- Born: June 5, 1891 Boston, Massachusetts, U.S.
- Died: January 24, 1971 (aged 79) Cambridge, Massachusetts, U.S.
- Occupation: Playwright
- Notable work: Dear Jane (1919)
- Relatives: T. S. Eliot (first cousin) Charlotte Champe Eliot (aunt)

= Eleanor Holmes Hinkley =

American playwright

Eleanor Holmes Hinkley (June 5, 1891 – January 24, 1971) was an American playwright and actress, based in Boston. She is perhaps best known as the author of Dear Jane (1919), an early dramatic work based on the life of Jane Austen.

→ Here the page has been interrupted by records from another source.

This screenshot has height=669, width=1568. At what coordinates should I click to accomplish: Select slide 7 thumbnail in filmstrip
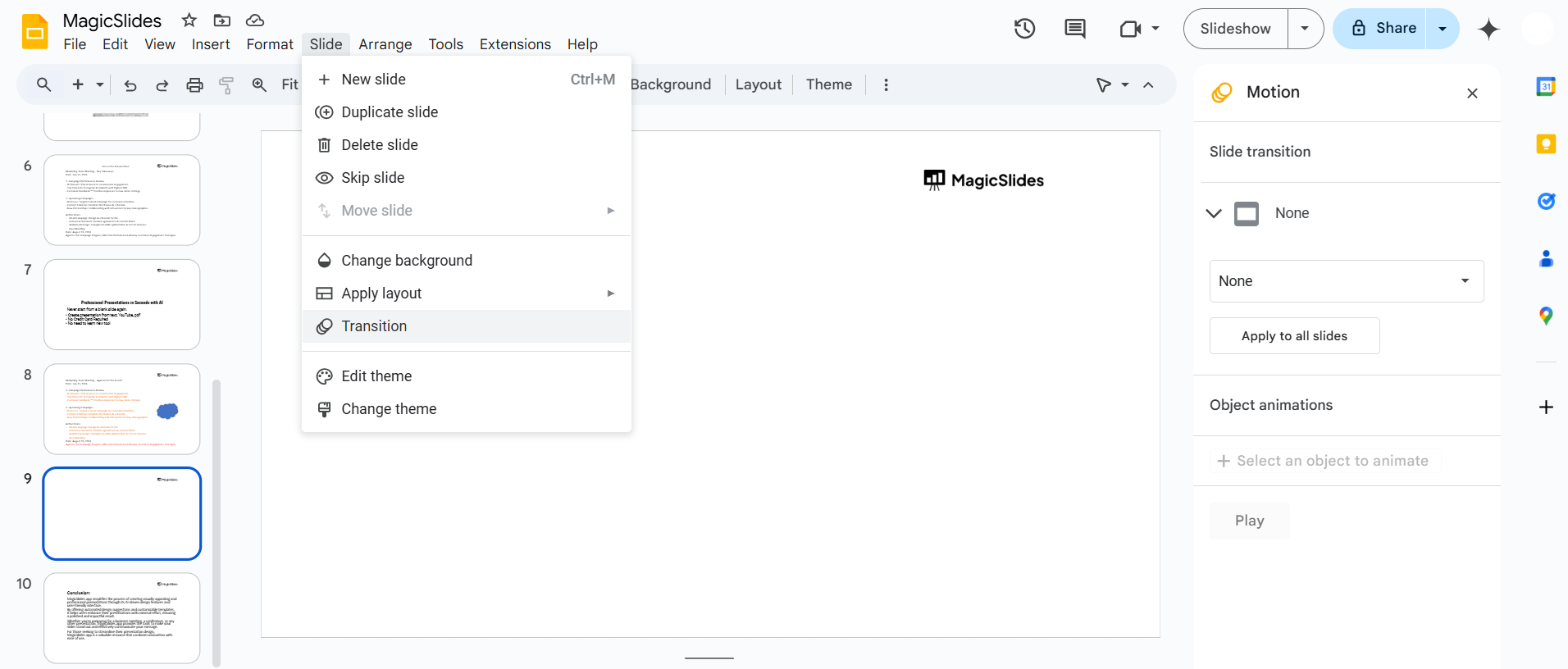pos(121,304)
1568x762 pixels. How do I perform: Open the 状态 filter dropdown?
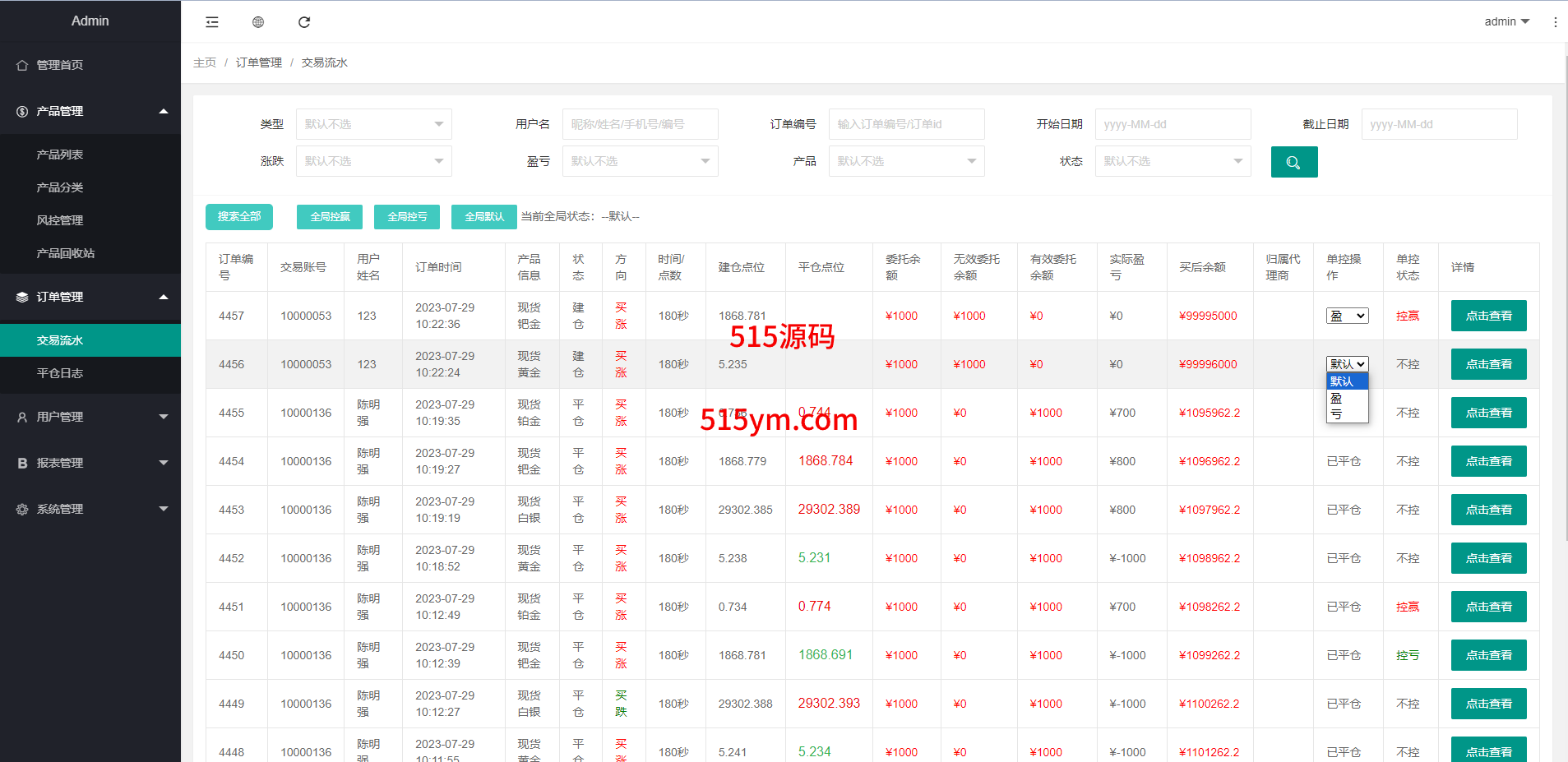coord(1173,161)
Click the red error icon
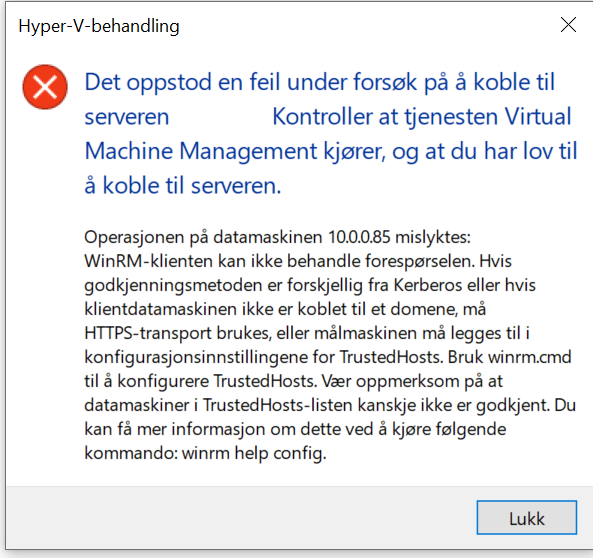The width and height of the screenshot is (593, 558). (45, 87)
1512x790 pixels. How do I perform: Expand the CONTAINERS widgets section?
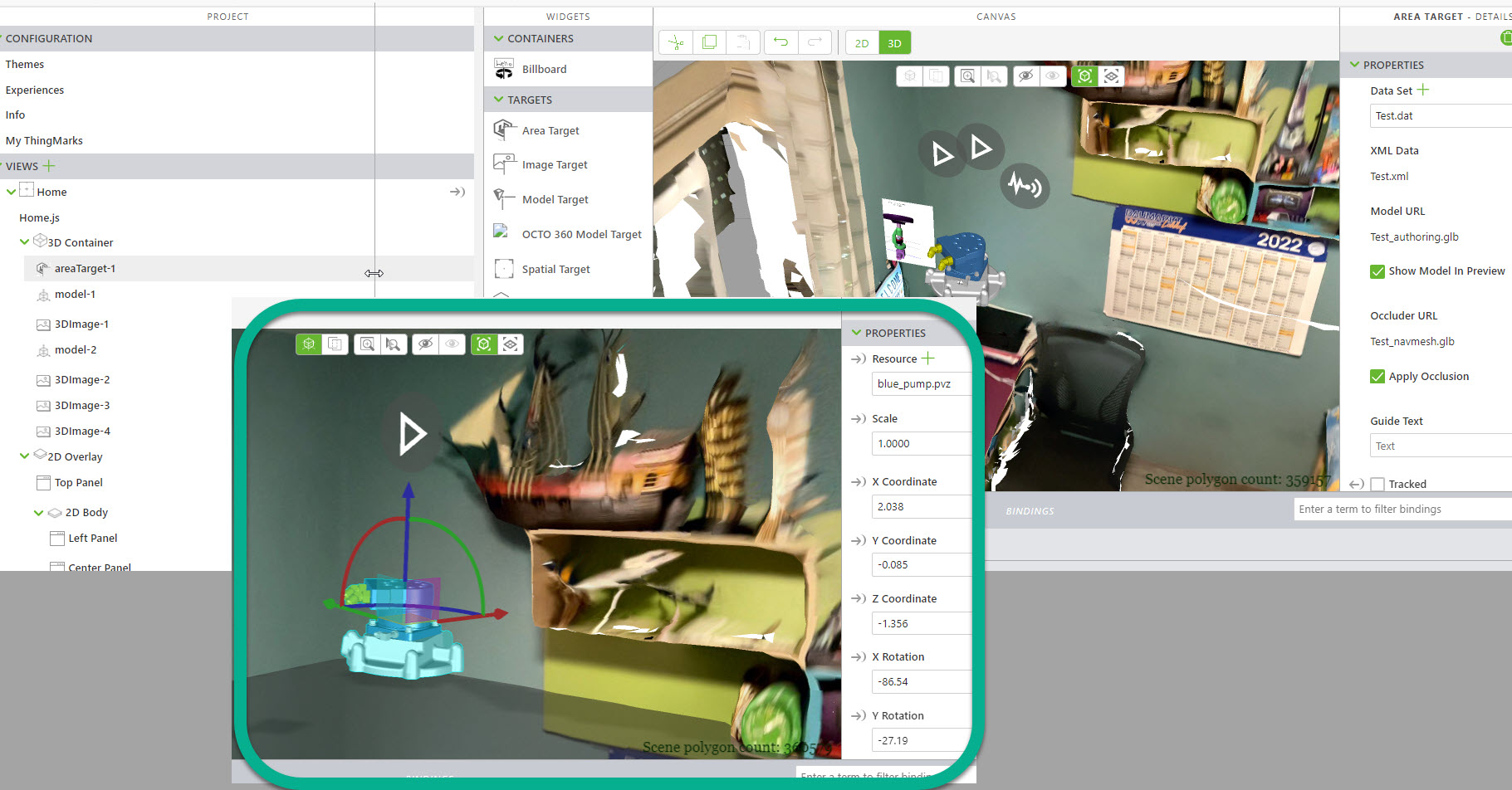498,38
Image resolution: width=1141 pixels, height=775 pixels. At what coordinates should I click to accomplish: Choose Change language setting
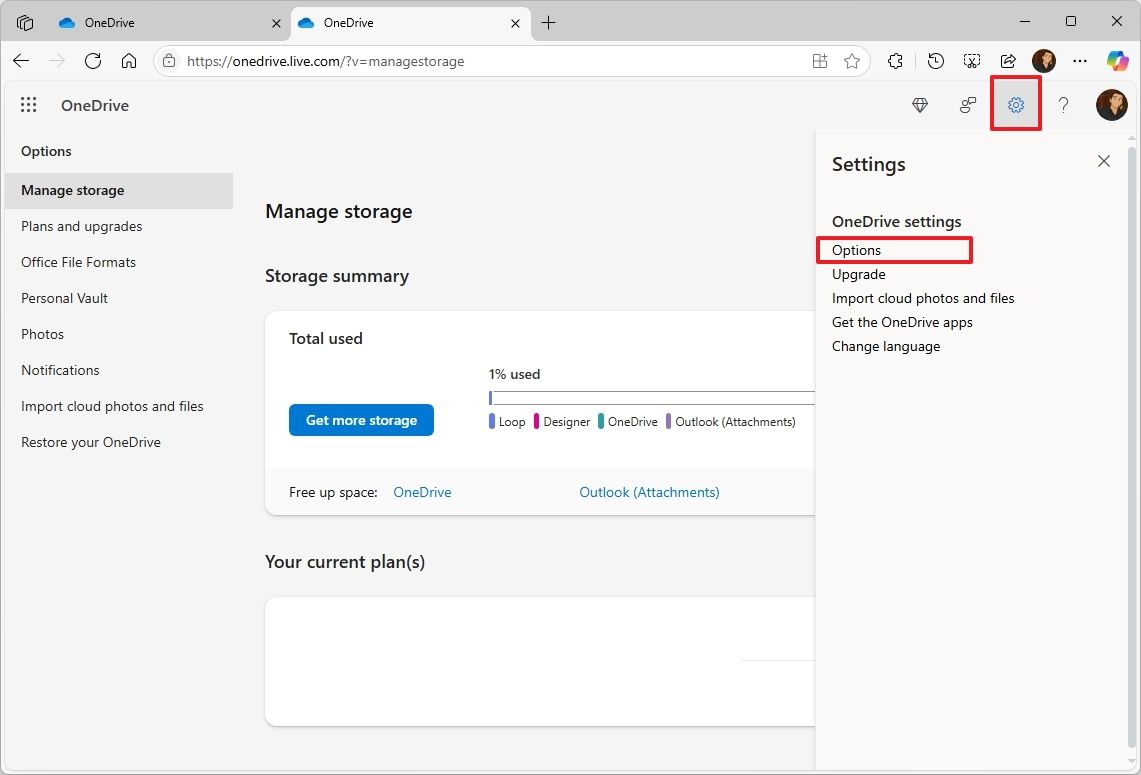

==Early life and education==
Hinkley was born in Boston, the daughter of Holmes Hinkley and Susan Heywood Stearns. Her father died the year she was born; her mother was an active suffragist, as an officer of women's suffrage organizations in Cambridge and Massachusetts. Writer T. S. Eliot was Hinkley's first cousin; their mothers were sisters. She attended Radcliffe College, where she studied theatre under Harvard's George Pierce Baker.
==Plays==
Hinkley's Dear Jane (1919) is a play about Jane Austen and her sister, artist Cassandra Austen. It was produced in Boston in 1922, with fellow Radcliffe alumna Virginia Tanner Green directing, and on Broadway in 1932 with Eva Le Gallienne directing and starring as Cassandra, with Josephine Hutchinson as Jane.
- The Reunion (1917)
- Taking in Bettina (1917, 1-act farce)
- A Gentleman Friend (1917)
- The Clam Digger (1919, a "stark tragedy")
- Dear Jane (1919)
- The Guest (1919, a 1-act play)
- The Flitch of Bacon (1921, a 1-act comedy)
- What's the Matter with Lily (1923, comedy)
- High Tide (1924)
- White Violets (1930)
- Mrs. Aphra Behn (1933, also known as American Mistress)

==Personal life==
Hinkley died in 1971, at the age of 79, at her home in Cambridge. One of her nephews was a prominent scholar of Chinese Buddhism, Holmes Hinkley Welch.